F-BOX蛋白基因在植物抗病和免疫过程中扮演着非常重要的角色,很多研究表明,F-BOX蛋白基因在病原菌诱导后,呈现上调表达趋势。野生华东葡萄‘白河-35-1’的F-box蛋白基因VpUIFP1被白粉菌侵染后,VpUIFP1在接种病原菌12 h后表达达到最高峰,为对照的5.5倍[24]。小麦F-BOX蛋白基因TaFKOR23在受叶锈菌(Puccinia triticina)侵染后呈现先降低后升高的表达模式[28]。棉花F-box蛋白基因GhACIF1在接种大丽轮枝孢菌后诱导表达上调,24 h表达量达到最高,为对照的18.0倍[15]。F-box蛋白常通过形成SCF复合体介导泛素化降解生物胁迫相关蛋白的机制调控植物逆境反应,在病原菌胁迫下,F-box 蛋白上调表达,诱导降解抗病反应负调节蛋白表达,解除抗病反应的抑制,启动抗病反应[29]。本研究中通过实时荧光定量PCR检测在黄毛草莓和八倍体‘妙香3’草莓中FBOX1在接种胶孢炭疽菌后的表达水平,FBOX1在2个物种中均在接种6 h后表达上调,接种12 h后表达量达到最高,分别为对照的6.3和5.7倍,推测接种病原菌12 h后,FBOX1上调表达,降解了抗病反应负调节蛋白的表达,解除抗病反应的抑制,启动抗炭疽病反应。植物抗病信号分析SA广泛参与活体病原菌和半活体病原菌的抗病反应[30-31],能提高许多病原菌响应基因的表达。外源SA处理谷子(Foxtail millet)幼苗24 h后,F-box蛋白基因SiF-box18的表达量到达了对照的10倍[32],外源SA处理小麦后,F-box蛋白基因TaSKP2在处理24 h后,表达量达到了对照的1.8倍[33]。有研究表明,很多激素受体蛋白都是F-box蛋白,这些蛋白受激素的调节,进一步通过降解目标底物去调控生物进程[29]。本研究表明,在黄毛草莓和八倍体‘妙香3’草莓中,外源激素SA能诱导黄毛草莓FBOX1的表达,推测FBOX1受SA的调节,进一步通过降解FBOX1目标底物参与调控黄毛草莓抗炭疽病反应。

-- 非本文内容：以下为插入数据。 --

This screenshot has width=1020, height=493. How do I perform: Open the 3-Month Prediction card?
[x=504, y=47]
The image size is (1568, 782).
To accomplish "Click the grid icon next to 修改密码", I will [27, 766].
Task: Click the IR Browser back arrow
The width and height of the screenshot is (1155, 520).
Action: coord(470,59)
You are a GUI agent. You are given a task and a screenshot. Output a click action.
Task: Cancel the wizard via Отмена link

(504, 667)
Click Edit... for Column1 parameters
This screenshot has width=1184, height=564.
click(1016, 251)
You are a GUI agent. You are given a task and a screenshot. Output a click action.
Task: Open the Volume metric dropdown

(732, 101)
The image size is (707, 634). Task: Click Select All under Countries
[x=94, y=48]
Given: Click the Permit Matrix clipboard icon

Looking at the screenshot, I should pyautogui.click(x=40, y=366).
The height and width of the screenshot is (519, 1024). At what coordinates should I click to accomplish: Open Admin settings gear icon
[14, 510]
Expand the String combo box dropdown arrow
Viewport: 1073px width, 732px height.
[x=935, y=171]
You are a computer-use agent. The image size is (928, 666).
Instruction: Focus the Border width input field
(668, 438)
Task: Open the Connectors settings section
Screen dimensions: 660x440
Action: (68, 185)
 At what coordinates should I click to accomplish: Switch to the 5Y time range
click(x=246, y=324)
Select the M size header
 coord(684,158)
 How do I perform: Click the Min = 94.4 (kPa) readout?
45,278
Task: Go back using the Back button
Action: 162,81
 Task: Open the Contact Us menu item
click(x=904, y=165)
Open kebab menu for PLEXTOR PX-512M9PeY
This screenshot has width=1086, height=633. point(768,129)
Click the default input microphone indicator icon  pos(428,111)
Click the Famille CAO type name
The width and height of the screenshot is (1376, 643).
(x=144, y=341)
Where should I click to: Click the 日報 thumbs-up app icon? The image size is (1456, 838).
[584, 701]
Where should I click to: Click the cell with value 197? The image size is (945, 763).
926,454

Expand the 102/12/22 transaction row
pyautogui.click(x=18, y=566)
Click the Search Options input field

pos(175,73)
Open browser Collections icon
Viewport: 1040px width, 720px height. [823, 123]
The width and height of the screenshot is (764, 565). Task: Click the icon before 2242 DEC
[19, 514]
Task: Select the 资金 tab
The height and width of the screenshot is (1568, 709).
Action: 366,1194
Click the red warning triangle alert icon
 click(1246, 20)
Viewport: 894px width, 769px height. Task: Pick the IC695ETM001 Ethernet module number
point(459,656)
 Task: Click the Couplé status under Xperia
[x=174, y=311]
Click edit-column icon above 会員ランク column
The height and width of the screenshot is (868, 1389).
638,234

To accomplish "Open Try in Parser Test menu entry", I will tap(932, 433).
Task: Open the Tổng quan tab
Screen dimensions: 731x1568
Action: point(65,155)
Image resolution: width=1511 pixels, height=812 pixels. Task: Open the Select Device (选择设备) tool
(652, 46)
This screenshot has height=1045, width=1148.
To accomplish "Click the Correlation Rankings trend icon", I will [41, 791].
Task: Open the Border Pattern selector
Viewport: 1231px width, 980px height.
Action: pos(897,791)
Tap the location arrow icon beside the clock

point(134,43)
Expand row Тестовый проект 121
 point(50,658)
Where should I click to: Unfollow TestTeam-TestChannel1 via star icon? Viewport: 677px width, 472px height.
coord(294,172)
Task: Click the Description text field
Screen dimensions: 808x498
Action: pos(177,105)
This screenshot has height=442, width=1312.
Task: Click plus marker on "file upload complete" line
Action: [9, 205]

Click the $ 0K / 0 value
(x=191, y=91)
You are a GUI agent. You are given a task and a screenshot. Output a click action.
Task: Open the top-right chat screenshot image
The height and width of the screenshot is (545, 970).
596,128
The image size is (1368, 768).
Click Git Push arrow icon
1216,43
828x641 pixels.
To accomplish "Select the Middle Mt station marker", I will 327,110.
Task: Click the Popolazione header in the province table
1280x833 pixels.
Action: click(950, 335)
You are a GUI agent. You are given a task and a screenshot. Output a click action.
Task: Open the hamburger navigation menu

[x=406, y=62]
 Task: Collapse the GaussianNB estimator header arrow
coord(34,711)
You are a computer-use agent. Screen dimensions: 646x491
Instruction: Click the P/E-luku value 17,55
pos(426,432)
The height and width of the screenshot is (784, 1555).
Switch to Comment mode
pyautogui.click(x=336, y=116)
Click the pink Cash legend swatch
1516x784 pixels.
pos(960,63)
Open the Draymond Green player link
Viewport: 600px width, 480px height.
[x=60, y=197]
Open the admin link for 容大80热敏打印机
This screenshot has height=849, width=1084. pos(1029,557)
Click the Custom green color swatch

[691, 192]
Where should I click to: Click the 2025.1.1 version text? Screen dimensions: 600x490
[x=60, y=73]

本研究通过亚细胞定位推测FnFBOX1蛋白定位在细胞核,这与谷子中SiF-box18蛋白和胡杨中F-box蛋白定位在细胞核上一致[32,34]。研究发现烟草NtVQ35能够同时被SA和青枯病菌高度诱导表达,对该基因的启动子区域分析,发现其启动子区域含有3个胁迫和防御响应相关的富含TC的重复序列[35]。中国野生葡萄VpTNL1启动子和缺失分析表明富含TC的重复序列可能在其对接种葡萄叶斑病菌的反应中起重要作用[36]。本研究克隆了黄毛草莓FnFBOX1上游821 bp启动子序列pFnFBOX1,序列分析显示,其含有TC-rich repeats顺式作用元件,推测该作用元件对FnFBOX1在响应激素信号分子和逆境胁迫中发挥着重要作用,并通过组织化学染色分析和GUS活性测定证明了黄毛草莓pFnFBOX1具有驱动下游基因转录的活性,且接种胶孢炭疽菌和SA处理后可促进FnFBOX1启动子启动的GUS活性的提高。为进一步探究黄毛草莓FnFBOX1受不同环境因素诱导表达和参与调控抗炭疽病提供了一定的参考。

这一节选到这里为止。